(Short problem 1) In the Airflow scheduling text, when does the DAG with schedule "0 6 * * 1-5" run?
(Short problem 2) Copy the Airflow scheduling text between "Logical date vs" and "the run started.", inclusive.
# Text segment start
Week 11 - Orchestration

Introduction to Orchestration

Airflow Fundamentals

Scheduling and Triggers

Sequential Pipeline Steps

Parameterized Runs and Backfills

Testing DAGs

Monitoring and Debugging

Deploying to Shared Airflow

Practice

Gotchas & Pitfalls

Assignment: Build an Orchestrated Data Pipeline

Week 11 Lesson Plan (Teachers)

Scheduling and Triggers

In Airflow Fundamentals your hello_pipeline ran on schedule="@daily" and you triggered it manually. That glossed over three things Airflow decides for you: when the next run fires, which historical runs get created when you unpause, and which date each run represents. This chapter turns those three into deliberate choices you make with cron expressions, catchup, and logical-date semantics.

You will edit hello_pipeline throughout the chapter rather than build something new. Every hands-on swaps one parameter on the DAG you already have and watches what changes.

By the end of this chapter, you should be able to:

Concepts

Schedule basics in Airflow

An Airflow DAG can run with:

The hello_pipeline from Airflow Fundamentals uses the @daily preset. Let us switch it to a real cron expression and watch the UI update:

@dag(
    schedule="0 6 * * 1-5",       # was "@daily"
    start_date=datetime(2025, 1, 1),
    catchup=False,
    tags=["week11", "intro"],
)
def hello_pipeline():
    ...

This runs every weekday at 06:00 UTC. No weekend runs.

<aside> ⌨️ Hands on: In your dags/hello_pipeline.py from Airflow Fundamentals, change schedule="@daily" to schedule="0 6 * * 1-5". Save the file. Run astro dev run dags reserialize to force an immediate re-parse. Go to the Airflow UI and look at the hello_pipeline row in the DAG list: the "Next Run" column should now point at the next upcoming weekday at 06:00 UTC, not tomorrow midnight.

</aside>

Cron expressions you will use often

Pattern Meaning
0 * * * * every hour at minute 0
0 6 * * * every day at 06:00
0 6 * * 1 every Monday at 06:00
0 6 * * 1-5 weekdays at 06:00
0 0 1 * * first day of every month at midnight
*/15 * * * * every 15 minutes

The five fields are minute hour day-of-month month day-of-week. For anything non-trivial, paste your expression into crontab.guru: it shows the next 5 run times in plain English, which catches off-by-one errors before you ship.

<aside> 💡 Start with a daily schedule while learning. Run more often only when your pipeline is stable. A */5 * * * * DAG that fails once an hour generates 12 failure notifications before breakfast.

</aside>

Logical date vs runtime: the key Airflow abstraction

Airflow injects a logical date into every task: the Jinja template {{ ds }}, or the ds argument in a TaskFlow task. It represents the data interval the run is processing, not the wall-clock time the run started.
# Text segment end
# Dataset entries start
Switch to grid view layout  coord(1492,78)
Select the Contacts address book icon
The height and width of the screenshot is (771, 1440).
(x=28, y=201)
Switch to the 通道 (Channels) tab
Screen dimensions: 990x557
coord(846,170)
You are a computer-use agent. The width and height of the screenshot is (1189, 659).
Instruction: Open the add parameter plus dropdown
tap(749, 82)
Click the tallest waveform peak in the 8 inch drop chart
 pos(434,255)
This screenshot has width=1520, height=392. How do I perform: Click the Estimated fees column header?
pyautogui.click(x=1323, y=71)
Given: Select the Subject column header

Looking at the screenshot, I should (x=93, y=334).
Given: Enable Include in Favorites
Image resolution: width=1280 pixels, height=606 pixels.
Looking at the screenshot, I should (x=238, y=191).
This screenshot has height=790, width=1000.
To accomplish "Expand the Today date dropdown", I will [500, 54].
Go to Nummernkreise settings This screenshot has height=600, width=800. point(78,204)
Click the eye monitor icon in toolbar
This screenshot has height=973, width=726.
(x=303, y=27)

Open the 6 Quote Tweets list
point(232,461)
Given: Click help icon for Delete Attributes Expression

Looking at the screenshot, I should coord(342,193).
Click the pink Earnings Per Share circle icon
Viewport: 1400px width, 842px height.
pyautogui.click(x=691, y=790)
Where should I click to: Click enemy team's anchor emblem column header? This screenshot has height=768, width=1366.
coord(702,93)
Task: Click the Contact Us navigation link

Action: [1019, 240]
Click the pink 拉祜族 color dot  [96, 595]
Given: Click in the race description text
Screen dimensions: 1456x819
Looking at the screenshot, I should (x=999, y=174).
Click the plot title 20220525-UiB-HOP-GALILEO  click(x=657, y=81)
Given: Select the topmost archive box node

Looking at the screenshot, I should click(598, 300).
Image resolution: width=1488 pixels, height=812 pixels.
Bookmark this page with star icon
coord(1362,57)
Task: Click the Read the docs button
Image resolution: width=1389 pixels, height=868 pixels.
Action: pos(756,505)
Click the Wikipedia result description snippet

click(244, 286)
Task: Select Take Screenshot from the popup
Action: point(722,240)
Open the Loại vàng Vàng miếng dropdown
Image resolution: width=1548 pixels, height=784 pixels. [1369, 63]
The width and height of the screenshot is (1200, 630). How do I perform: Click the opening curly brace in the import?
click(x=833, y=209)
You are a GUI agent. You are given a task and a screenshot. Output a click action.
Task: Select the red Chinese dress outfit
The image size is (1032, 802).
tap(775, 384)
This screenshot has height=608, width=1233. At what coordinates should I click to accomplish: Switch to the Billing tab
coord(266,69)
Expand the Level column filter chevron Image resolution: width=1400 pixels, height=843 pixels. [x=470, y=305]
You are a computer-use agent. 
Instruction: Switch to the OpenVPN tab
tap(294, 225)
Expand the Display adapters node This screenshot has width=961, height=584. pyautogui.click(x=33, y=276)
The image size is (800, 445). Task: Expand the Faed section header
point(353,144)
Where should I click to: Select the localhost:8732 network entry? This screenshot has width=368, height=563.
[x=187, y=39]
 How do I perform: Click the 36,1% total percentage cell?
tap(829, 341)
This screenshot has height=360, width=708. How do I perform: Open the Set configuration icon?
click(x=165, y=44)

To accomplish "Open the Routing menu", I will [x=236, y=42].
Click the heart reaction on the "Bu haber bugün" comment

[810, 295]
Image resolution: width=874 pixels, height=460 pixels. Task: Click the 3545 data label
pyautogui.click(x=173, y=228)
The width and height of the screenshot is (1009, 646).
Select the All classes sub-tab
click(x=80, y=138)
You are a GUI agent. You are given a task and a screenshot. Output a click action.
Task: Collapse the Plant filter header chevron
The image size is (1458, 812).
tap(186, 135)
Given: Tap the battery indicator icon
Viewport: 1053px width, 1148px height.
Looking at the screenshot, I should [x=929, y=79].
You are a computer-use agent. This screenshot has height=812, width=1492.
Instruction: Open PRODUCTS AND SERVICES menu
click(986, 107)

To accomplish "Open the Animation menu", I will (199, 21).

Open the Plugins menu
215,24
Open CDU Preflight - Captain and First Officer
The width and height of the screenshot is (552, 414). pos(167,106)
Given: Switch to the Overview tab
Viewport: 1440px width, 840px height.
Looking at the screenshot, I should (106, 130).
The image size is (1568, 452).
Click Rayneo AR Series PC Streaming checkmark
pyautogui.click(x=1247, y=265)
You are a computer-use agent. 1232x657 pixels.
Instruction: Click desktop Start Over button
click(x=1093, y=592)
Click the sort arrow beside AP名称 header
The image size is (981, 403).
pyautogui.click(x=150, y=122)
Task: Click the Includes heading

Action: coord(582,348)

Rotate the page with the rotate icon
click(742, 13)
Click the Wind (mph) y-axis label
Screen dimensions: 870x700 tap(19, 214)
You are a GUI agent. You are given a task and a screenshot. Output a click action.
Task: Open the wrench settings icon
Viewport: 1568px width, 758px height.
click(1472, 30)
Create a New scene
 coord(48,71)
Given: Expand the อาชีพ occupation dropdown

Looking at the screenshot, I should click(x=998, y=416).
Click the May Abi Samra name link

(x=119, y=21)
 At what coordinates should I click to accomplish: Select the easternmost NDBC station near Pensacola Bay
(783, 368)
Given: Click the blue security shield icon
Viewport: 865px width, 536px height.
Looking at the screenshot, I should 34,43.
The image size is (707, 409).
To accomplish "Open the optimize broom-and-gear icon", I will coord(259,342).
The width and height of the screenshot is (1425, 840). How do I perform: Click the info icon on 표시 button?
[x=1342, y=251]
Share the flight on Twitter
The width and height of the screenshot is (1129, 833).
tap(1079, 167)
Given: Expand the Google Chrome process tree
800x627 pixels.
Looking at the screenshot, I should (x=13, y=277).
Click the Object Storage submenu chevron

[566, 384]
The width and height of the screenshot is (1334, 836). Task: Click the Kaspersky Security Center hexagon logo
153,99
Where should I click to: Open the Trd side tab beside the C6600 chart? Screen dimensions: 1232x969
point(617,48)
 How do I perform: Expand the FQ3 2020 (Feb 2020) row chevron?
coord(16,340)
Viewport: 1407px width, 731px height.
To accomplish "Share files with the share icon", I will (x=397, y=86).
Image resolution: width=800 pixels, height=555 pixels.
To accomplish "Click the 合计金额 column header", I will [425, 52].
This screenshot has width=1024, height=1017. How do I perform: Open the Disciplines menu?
# Dataset entries end
(Written solution 1) Every weekday at 06:00 UTC, with no weekend runs.

(Written solution 2)
Logical date vs runtime: the key Airflow abstraction

Airflow injects a logical date into every task: the Jinja template {{ ds }}, or the ds argument in a TaskFlow task. It represents the data interval the run is processing, not the wall-clock time the run started.